A scientific case history will describe what happened to his optic nerve or to the crystalline lens, what technique the surgeon used or by what medicines a physician wrought the cure, through what stages of recovery the patient passed. An autobiography, on the other hand, may barely mention these things, but it will tell what happened to a self that had lived in darkness and now saw again trees and the sunrise, children's faces and the eyes of a friend.40
Niebuhr therefore calls history as seen "outer history" and history as lived "inner history," stressing the importance of making a clear distinction between the two.41
Niebuhr's distinction between inner and outer history is not meant to devalue objective historical description. But implicit in his claim for the validity of inner history is that it is the patient, not the doctor, who actually feels or experiences the results of the cure or operation. Likewise, in Lessing the efficacy of the electric therapy is substantiated by the paralytic who undergoes it. And when the paralytic experiences the beneficial shocks of the electric spark, the question of who discovered electricity, or whose scientific theory is correct, is not of the least importance to the patient. What is important is the fact that he or she has been cured or is being cured. The same, Lessing holds, is true of religion. According to him, the truth of a religion is recognizable only when one participates in it from within, not when it is objectified in theory or doctrine.42 This, in brief, is what Lessing means by his concept of the inner truth of religion.

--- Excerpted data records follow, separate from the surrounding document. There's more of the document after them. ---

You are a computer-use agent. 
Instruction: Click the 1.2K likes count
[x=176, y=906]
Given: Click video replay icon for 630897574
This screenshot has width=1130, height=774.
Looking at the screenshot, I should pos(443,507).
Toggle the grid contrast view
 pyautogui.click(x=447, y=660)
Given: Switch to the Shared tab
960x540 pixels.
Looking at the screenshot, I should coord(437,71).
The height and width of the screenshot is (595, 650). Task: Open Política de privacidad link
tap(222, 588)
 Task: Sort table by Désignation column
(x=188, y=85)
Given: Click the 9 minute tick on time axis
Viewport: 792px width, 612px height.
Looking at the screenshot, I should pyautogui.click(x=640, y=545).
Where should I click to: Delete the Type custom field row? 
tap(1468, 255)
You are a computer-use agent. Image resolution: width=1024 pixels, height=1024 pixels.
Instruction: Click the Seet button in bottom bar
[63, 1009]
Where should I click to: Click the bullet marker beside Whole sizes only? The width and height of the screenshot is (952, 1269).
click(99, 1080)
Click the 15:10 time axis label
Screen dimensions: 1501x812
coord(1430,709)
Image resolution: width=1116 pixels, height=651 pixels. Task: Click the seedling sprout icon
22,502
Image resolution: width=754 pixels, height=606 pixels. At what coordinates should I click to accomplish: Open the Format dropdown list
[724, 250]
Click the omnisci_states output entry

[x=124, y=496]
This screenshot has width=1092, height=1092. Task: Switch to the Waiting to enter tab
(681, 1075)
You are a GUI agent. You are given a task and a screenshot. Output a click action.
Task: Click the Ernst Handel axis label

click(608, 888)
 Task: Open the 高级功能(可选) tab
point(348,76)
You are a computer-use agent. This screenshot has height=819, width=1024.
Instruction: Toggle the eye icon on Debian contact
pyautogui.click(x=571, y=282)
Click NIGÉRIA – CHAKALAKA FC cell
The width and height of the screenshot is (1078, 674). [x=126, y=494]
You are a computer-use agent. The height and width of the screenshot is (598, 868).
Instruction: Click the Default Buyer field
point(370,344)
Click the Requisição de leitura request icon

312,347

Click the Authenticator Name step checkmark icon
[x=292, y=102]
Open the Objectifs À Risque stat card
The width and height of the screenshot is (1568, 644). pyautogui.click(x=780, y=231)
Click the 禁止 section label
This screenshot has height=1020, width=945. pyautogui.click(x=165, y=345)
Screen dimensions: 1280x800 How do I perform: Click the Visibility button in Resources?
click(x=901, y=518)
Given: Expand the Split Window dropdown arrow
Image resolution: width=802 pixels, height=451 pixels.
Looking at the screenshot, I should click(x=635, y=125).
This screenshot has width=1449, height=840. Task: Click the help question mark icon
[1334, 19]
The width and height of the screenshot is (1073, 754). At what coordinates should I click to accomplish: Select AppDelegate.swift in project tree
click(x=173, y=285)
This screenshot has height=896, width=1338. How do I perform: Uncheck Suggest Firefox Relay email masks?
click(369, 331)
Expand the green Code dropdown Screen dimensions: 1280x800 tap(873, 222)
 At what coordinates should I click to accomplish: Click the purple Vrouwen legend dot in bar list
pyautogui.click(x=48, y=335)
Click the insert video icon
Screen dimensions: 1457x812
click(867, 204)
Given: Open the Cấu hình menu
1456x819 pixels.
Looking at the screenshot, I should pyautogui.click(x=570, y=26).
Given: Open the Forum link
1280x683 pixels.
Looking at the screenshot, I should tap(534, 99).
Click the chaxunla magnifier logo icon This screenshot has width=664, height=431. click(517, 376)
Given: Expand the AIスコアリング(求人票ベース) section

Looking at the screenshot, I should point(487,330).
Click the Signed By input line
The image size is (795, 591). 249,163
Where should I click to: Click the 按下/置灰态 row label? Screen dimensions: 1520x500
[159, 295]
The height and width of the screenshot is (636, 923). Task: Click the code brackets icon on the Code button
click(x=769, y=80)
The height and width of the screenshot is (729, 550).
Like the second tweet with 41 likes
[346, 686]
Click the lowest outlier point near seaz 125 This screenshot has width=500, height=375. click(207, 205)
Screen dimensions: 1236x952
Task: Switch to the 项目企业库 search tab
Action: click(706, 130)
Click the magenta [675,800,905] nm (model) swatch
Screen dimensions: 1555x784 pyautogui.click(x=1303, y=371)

This being the case, Lessing's idea of the inner truth of religion is by no means the "subjective religion" that Goeze attacks. Nor is it a truth of reason which, like mathematical truth, is capable of demonstration by strict methods and procedures. It is a truth based on the evidence of feeling, not on that of reason.
Why, then, does Lessing use such an ambivalent concept? In our opinion, which is based on Harald Schultze's judgment, Lessing, in view of biblical studies that used the modern, historico-critical method, shrewdly perceived the unworkability of Lutheran orthodoxy's theological apparatus. He adhered to the truth of the Christian religion, but wanted to substantiate its truth claim in a way different from the way of Lutheran orthodoxy. He sought to find the ultimate basis for Christian faith in the believer's inner experience and feeling, which were supposedly invulnerable to historical criticism. Thus he invented the problematic concept of the "inner truth" of religion.
If this interpretation is correct, it may be possible to regard Lessing's concept of the inner truth of religion as a harbinger of a direction in modern theology advanced in later years by Schleiermacher.